Y nos asusta encender la luz, ver qué hay detrás…
Aunque en realidad está delante.
Es ver “el objeto” que está proyectando la sombra.

Tomar conciencia de qué pasa es el primer paso.
Como es famosamente conocido en “Alcohólicos Anónimos”, reconocer que hay un problema y cuál es ese problema, es el paso determinante en el “proceso de cambio”.

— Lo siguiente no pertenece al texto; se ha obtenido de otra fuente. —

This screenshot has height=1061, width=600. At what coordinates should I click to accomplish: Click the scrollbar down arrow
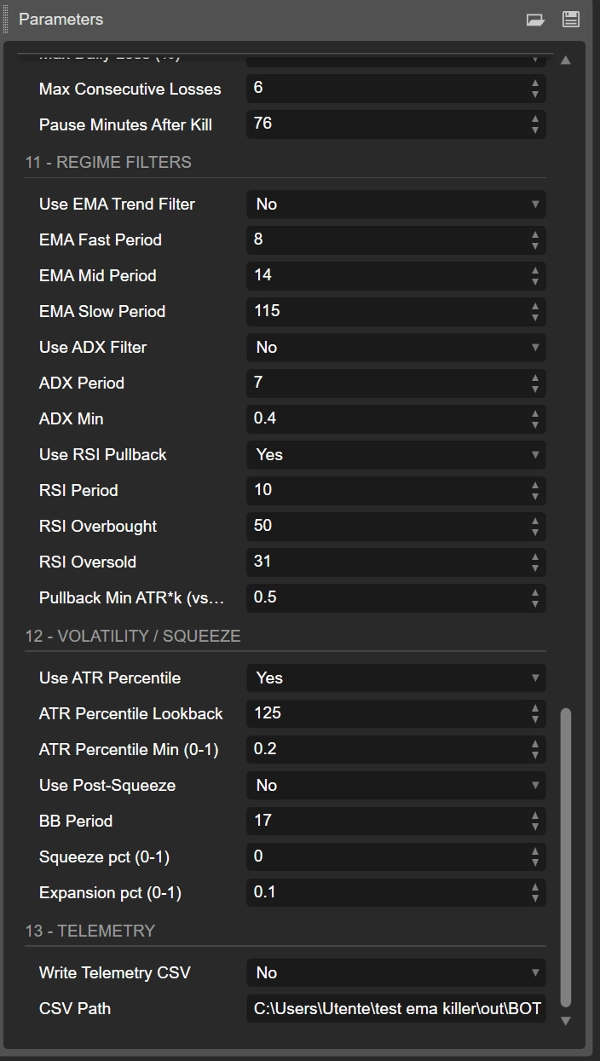565,1022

Hay cosas que nos asusta decir en voz alta, sin embargo, es la anticipación de lo que podría pasar lo que nos asusta tanto, ya que en realidad cuando lo hacemos, cuando decimos la cosas de viva voz, encendemos la luz, y vemos que “no hay fantasma”.
La frase más repetida cuando esto ocurre suele ser:
“¡Que peso me he quitado de encima!”

Mientras vivo en la ignorancia, en las sombras, no veo qué pasa, no se qué ocurre, y en consecuencia no puedo saber qué hacer, ni cuándo ni cómo.
No puedo solucionarlo ni tomar medidas.

Cuando enciendo la luz, empiezo a ver con “claridad”.
Es posible que me lleve un tiempo ver la “realidad” en toda su dimensión, profundidad y complejidad, pero lo que es seguro es que “empiezo a ver”.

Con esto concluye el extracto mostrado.